Minutes later, I brought Angie her full mug.

“Thanks.” She swiveled away from her bench, slid her goggles atop her head, and took the coffee. “Got work?”

“Warner Brothers, in Brooklyn, Park Slope.” I drained my coffee and went to the closet for some moving blankets and polystyrene logs.

“How many pieces?”

“Six. Two each, for a week.”

“Not bad!” Angie toasted the air with her coffee mug. “With the dreaded surcharge, no less.”

“You bet. Gimme a hand?”

“Sure.”

In about forty minutes we had the trailer loaded with the standing black bear, though we had him on his back on polystyrene logs and blankets like he was tucked in for the night. In bed with the bruin was a nasty full-body wild pig. In the wild, they go after snakes, so I always bring a snake mount to put in the pig’s mouth—no extra charge. Arranged among blankets in the Lincoln’s backseat I had a ram’s head, a barracuda, a twin squirrel mount, and a wall-mount pheasant.

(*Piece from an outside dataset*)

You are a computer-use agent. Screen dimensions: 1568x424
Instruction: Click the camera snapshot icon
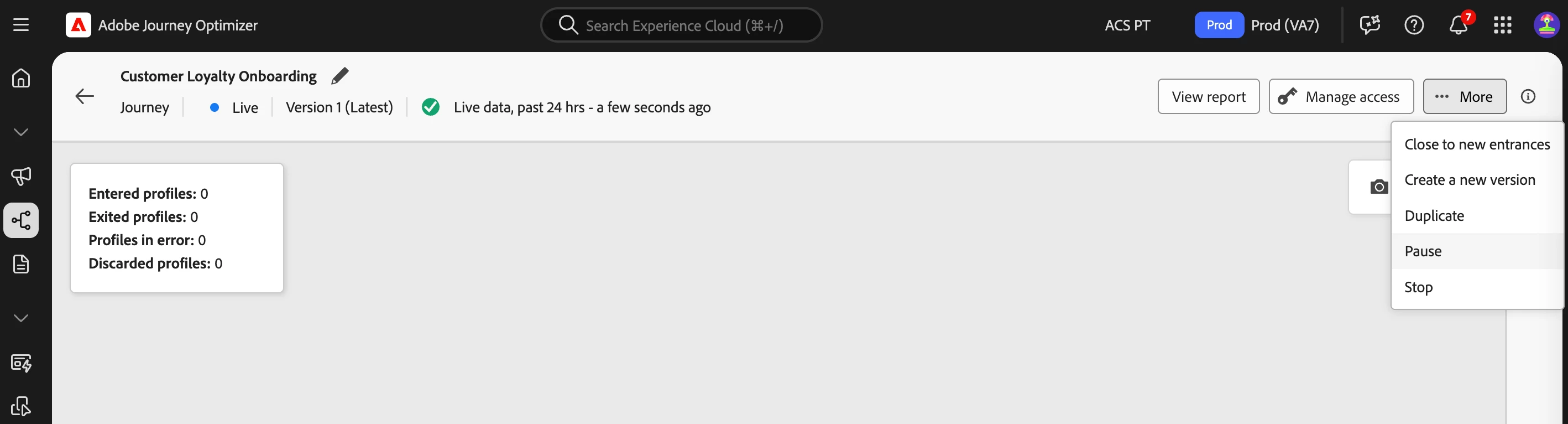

Angie brushed some blanket fluff off her sweatshirt. “You’re set. Be home in an hour or so?”

“Not if I can help it,” said a tweed man sauntering toward us.

I was just a little thunderstruck. You know, just a little, like atop a castle in a storm holding a steel rod. I found no words, so the tweed man turned from me to Angie.

“Hi.” He put out a hand. “The name’s Nicholas. Nicholas . . .” He gave me a sly look. “. . . Palihnic. Garth and I go way back. Childhood friends.”

Angie sensed my shock but shook his hand cordially. “Hi. I’m Angie. You’ll have to excuse Garth, he’s just on his way—”

“Still with the dead animals.” Palihnic surveyed the car’s backseat and locked eyes with me, nodding. “Garth never really was much one for words, were you?”

“Hi, Nick,” I finally mumbled. “Where you been?”

“I don’t want to hold you up, Garth. You headed out somewhere? Why don’t I ride along, and we can catch up.”

“Yeah, sure.” I answered Angie’s stare with a glance and a wink to let her know nothing was wrong. “Let’s go.”

“Fine.” Nicholas paused before opening the passenger door and admired the Lincoln. “Still got your dad’s old car.” He gave me one of his big smarmy smiles. “He’d be proud.”